MDEV-14047, MyRocks and open_files_limit

295 views
Skip to first unread message

Sergey Petrunia

unread,
Nov 4, 2017, 11:07:16 AM11/4/17
to MyRocks - RocksDB storage engine for MySQL
Hello,

This is based on https://jira.mariadb.org/browse/MDEV-14047 .

The main observations of that MDEV are:

1. MyRocks requires file descriptors to operate.

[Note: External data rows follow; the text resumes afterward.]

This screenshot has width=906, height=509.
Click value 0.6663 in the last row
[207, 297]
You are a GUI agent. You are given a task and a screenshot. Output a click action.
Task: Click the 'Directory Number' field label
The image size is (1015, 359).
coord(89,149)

The more data one has, the
more files will need to be open (This is expected I guess).

2. If MyRocks runs out open files, a "too many open files" error will happen
inside RocksDB, which will cause mysqld to crash.

3. With default settings on a modern OS, mysqld will limit itself to 4096 open
file descriptors, which will cause it to crash once the data size reaches about
250G.

4. In order work with larger datasets, one must adjust open_files_limit in
my.cnf.

4.1 ... and NOT rocksdb_max_open_files, which is -1, "unlimited" by default.
the value of rocksdb_max_open_files is clipped to the OS limit in
RocksDB::Open(), however that does not help to avoid the crash.
I am not sure if
- it doesn't help at all, or
- it does not help, because there other uses of file descriptors inside mysqld, so
RocksDB code gets "too many open files" error before it has opened
rocksdb_max_open_files files.


Questions:

Q1: I assume #2 and #3 are expected behavior and not considered bugs by
either MyRocks or RocksDB teams?

Q2: On one hand, crashing the server creates a bad user experience.
Is it acceptable to rely that those who want to load >250G should have
the tuning guide and have set open_files_limit?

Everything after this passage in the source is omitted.